- Problem:
Rewrite these lines as a numbered list, dropping any blank lines.

[[ Raw data, beginning ]]

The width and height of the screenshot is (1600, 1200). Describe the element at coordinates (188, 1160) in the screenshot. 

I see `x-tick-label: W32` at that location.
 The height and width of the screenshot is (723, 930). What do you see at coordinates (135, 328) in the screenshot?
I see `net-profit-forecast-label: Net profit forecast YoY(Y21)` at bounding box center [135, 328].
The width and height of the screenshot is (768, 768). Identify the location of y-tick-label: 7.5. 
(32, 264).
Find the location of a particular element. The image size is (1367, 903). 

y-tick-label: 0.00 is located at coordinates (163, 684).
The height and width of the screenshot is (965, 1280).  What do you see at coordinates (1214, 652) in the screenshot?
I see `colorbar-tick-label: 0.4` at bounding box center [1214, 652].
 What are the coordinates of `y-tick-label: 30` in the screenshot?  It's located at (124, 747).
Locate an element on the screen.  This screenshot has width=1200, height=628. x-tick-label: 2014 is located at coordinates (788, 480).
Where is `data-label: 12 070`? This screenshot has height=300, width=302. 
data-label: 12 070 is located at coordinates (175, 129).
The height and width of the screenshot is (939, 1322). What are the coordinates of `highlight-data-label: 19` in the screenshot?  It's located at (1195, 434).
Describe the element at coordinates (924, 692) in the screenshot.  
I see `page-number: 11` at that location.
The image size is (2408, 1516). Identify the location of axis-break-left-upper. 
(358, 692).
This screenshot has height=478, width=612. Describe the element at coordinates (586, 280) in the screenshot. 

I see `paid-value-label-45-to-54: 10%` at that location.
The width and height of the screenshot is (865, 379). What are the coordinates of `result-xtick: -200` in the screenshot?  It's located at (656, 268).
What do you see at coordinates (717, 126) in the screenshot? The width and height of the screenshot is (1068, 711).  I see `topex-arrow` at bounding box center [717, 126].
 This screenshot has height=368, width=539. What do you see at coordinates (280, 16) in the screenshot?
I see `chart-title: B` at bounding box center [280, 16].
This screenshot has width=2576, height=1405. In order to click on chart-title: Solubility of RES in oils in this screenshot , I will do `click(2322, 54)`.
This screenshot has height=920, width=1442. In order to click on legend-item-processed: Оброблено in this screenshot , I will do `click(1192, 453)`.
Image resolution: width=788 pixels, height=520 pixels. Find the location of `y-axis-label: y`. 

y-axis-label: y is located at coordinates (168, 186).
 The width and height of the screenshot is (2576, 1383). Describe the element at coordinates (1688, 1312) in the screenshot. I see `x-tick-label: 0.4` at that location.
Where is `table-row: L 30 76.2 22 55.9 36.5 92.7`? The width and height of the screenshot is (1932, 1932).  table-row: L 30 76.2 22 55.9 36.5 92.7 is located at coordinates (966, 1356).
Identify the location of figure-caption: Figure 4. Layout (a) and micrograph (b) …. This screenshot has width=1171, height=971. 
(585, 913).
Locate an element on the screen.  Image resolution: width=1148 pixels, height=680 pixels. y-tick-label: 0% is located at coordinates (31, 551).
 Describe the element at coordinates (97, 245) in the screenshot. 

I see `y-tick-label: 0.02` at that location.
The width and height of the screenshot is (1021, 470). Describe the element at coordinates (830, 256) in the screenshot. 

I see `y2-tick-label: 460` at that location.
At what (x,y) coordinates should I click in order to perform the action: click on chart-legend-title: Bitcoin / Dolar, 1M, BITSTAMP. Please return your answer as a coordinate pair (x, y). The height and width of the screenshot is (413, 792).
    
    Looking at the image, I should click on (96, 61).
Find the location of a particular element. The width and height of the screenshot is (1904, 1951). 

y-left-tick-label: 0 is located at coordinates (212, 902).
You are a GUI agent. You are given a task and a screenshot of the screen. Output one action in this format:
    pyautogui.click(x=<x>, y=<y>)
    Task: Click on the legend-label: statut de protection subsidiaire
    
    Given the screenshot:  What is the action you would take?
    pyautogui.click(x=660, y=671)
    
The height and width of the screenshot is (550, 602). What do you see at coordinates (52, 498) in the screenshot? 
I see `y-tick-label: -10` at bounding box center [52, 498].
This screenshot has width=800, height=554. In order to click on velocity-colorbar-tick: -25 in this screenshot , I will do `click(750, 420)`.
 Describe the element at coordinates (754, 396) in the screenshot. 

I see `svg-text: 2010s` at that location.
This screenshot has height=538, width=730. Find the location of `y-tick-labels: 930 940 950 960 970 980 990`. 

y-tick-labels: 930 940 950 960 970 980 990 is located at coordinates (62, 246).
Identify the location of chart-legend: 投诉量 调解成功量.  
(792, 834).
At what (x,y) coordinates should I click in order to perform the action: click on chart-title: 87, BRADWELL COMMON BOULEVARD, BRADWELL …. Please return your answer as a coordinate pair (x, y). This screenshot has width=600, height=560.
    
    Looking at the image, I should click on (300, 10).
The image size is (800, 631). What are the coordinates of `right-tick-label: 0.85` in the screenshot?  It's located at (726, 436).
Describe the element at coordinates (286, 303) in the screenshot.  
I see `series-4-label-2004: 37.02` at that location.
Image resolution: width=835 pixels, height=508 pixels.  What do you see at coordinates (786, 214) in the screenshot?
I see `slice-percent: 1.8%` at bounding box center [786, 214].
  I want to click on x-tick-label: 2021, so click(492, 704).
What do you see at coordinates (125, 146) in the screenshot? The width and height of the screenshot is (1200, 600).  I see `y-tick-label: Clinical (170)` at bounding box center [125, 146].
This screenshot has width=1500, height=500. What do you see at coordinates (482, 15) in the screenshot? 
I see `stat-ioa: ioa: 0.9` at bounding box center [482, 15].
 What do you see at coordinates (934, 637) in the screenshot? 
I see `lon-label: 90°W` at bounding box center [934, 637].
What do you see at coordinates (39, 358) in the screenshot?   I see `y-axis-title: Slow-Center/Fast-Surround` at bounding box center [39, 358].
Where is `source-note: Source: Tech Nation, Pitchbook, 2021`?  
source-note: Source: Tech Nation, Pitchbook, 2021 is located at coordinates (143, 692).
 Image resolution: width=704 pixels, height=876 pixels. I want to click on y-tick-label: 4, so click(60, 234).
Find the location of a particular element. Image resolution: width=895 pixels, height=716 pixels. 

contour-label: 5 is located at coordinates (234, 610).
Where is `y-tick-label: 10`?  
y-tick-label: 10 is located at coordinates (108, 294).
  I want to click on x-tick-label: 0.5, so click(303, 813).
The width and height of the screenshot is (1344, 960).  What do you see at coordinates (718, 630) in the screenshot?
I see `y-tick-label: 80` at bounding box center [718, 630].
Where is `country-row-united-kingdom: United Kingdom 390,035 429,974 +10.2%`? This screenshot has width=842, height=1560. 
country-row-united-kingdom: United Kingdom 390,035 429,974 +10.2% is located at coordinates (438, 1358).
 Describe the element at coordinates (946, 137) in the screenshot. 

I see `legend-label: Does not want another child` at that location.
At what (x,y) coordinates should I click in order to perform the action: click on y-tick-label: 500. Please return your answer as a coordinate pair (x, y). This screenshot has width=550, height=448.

[[ Raw data, end ]]

- Solution to the problem:
1. The width and height of the screenshot is (1600, 1200). Describe the element at coordinates (188, 1160) in the screenshot. 
2. I see `x-tick-label: W32` at that location.
3.  The height and width of the screenshot is (723, 930). What do you see at coordinates (135, 328) in the screenshot?
4. I see `net-profit-forecast-label: Net profit forecast YoY(Y21)` at bounding box center [135, 328].
5. The width and height of the screenshot is (768, 768). Identify the location of y-tick-label: 7.5. 
6. (32, 264).
7. Find the location of a particular element. The image size is (1367, 903). 
8. y-tick-label: 0.00 is located at coordinates (163, 684).
9. The height and width of the screenshot is (965, 1280).  What do you see at coordinates (1214, 652) in the screenshot?
10. I see `colorbar-tick-label: 0.4` at bounding box center [1214, 652].
11.  What are the coordinates of `y-tick-label: 30` in the screenshot?  It's located at (124, 747).
12. Locate an element on the screen.  This screenshot has width=1200, height=628. x-tick-label: 2014 is located at coordinates (788, 480).
13. Where is `data-label: 12 070`? This screenshot has height=300, width=302. 
14. data-label: 12 070 is located at coordinates (175, 129).
15. The height and width of the screenshot is (939, 1322). What are the coordinates of `highlight-data-label: 19` in the screenshot?  It's located at (1195, 434).
16. Describe the element at coordinates (924, 692) in the screenshot.  
17. I see `page-number: 11` at that location.
18. The image size is (2408, 1516). Identify the location of axis-break-left-upper. 
19. (358, 692).
20. This screenshot has height=478, width=612. Describe the element at coordinates (586, 280) in the screenshot. 
21. I see `paid-value-label-45-to-54: 10%` at that location.
22. The width and height of the screenshot is (865, 379). What are the coordinates of `result-xtick: -200` in the screenshot?  It's located at (656, 268).
23. What do you see at coordinates (717, 126) in the screenshot? The width and height of the screenshot is (1068, 711).  I see `topex-arrow` at bounding box center [717, 126].
24.  This screenshot has height=368, width=539. What do you see at coordinates (280, 16) in the screenshot?
25. I see `chart-title: B` at bounding box center [280, 16].
26. This screenshot has width=2576, height=1405. In order to click on chart-title: Solubility of RES in oils in this screenshot , I will do `click(2322, 54)`.
27. This screenshot has height=920, width=1442. In order to click on legend-item-processed: Оброблено in this screenshot , I will do `click(1192, 453)`.
28. Image resolution: width=788 pixels, height=520 pixels. Find the location of `y-axis-label: y`. 
29. y-axis-label: y is located at coordinates (168, 186).
30.  The width and height of the screenshot is (2576, 1383). Describe the element at coordinates (1688, 1312) in the screenshot. I see `x-tick-label: 0.4` at that location.
31. Where is `table-row: L 30 76.2 22 55.9 36.5 92.7`? The width and height of the screenshot is (1932, 1932).  table-row: L 30 76.2 22 55.9 36.5 92.7 is located at coordinates (966, 1356).
32. Identify the location of figure-caption: Figure 4. Layout (a) and micrograph (b) …. This screenshot has width=1171, height=971. 
33. (585, 913).
34. Locate an element on the screen.  Image resolution: width=1148 pixels, height=680 pixels. y-tick-label: 0% is located at coordinates (31, 551).
35.  Describe the element at coordinates (97, 245) in the screenshot. 
36. I see `y-tick-label: 0.02` at that location.
37. The width and height of the screenshot is (1021, 470). Describe the element at coordinates (830, 256) in the screenshot. 
38. I see `y2-tick-label: 460` at that location.
39. At what (x,y) coordinates should I click in order to perform the action: click on chart-legend-title: Bitcoin / Dolar, 1M, BITSTAMP. Please return your answer as a coordinate pair (x, y). The height and width of the screenshot is (413, 792).
40.     Looking at the image, I should click on (96, 61).
41. Find the location of a particular element. The width and height of the screenshot is (1904, 1951). 
42. y-left-tick-label: 0 is located at coordinates (212, 902).
43. You are a GUI agent. You are given a task and a screenshot of the screen. Output one action in this format:
44.     pyautogui.click(x=<x>, y=<y>)
45.     Task: Click on the legend-label: statut de protection subsidiaire
46.     Given the screenshot:  What is the action you would take?
47.     pyautogui.click(x=660, y=671)
48. The height and width of the screenshot is (550, 602). What do you see at coordinates (52, 498) in the screenshot? 
49. I see `y-tick-label: -10` at bounding box center [52, 498].
50. This screenshot has width=800, height=554. In order to click on velocity-colorbar-tick: -25 in this screenshot , I will do `click(750, 420)`.
51.  Describe the element at coordinates (754, 396) in the screenshot. 
52. I see `svg-text: 2010s` at that location.
53. This screenshot has height=538, width=730. Find the location of `y-tick-labels: 930 940 950 960 970 980 990`. 
54. y-tick-labels: 930 940 950 960 970 980 990 is located at coordinates (62, 246).
55. Identify the location of chart-legend: 投诉量 调解成功量.  
56. (792, 834).
57. At what (x,y) coordinates should I click in order to perform the action: click on chart-title: 87, BRADWELL COMMON BOULEVARD, BRADWELL …. Please return your answer as a coordinate pair (x, y). This screenshot has width=600, height=560.
58.     Looking at the image, I should click on (300, 10).
59. The image size is (800, 631). What are the coordinates of `right-tick-label: 0.85` in the screenshot?  It's located at (726, 436).
60. Describe the element at coordinates (286, 303) in the screenshot.  
61. I see `series-4-label-2004: 37.02` at that location.
62. Image resolution: width=835 pixels, height=508 pixels.  What do you see at coordinates (786, 214) in the screenshot?
63. I see `slice-percent: 1.8%` at bounding box center [786, 214].
64.   I want to click on x-tick-label: 2021, so click(492, 704).
65. What do you see at coordinates (125, 146) in the screenshot? The width and height of the screenshot is (1200, 600).  I see `y-tick-label: Clinical (170)` at bounding box center [125, 146].
66. This screenshot has width=1500, height=500. What do you see at coordinates (482, 15) in the screenshot? 
67. I see `stat-ioa: ioa: 0.9` at bounding box center [482, 15].
68.  What do you see at coordinates (934, 637) in the screenshot? 
69. I see `lon-label: 90°W` at bounding box center [934, 637].
70. What do you see at coordinates (39, 358) in the screenshot?   I see `y-axis-title: Slow-Center/Fast-Surround` at bounding box center [39, 358].
71. Where is `source-note: Source: Tech Nation, Pitchbook, 2021`?  
72. source-note: Source: Tech Nation, Pitchbook, 2021 is located at coordinates (143, 692).
73.  Image resolution: width=704 pixels, height=876 pixels. I want to click on y-tick-label: 4, so click(60, 234).
74. Find the location of a particular element. Image resolution: width=895 pixels, height=716 pixels. 
75. contour-label: 5 is located at coordinates (234, 610).
76. Where is `y-tick-label: 10`?  
77. y-tick-label: 10 is located at coordinates (108, 294).
78.   I want to click on x-tick-label: 0.5, so click(303, 813).
79. The width and height of the screenshot is (1344, 960).  What do you see at coordinates (718, 630) in the screenshot?
80. I see `y-tick-label: 80` at bounding box center [718, 630].
81. Where is `country-row-united-kingdom: United Kingdom 390,035 429,974 +10.2%`? This screenshot has width=842, height=1560. 
82. country-row-united-kingdom: United Kingdom 390,035 429,974 +10.2% is located at coordinates (438, 1358).
83.  Describe the element at coordinates (946, 137) in the screenshot. 
84. I see `legend-label: Does not want another child` at that location.
85. At what (x,y) coordinates should I click in order to perform the action: click on y-tick-label: 500. Please return your answer as a coordinate pair (x, y). This screenshot has width=550, height=448.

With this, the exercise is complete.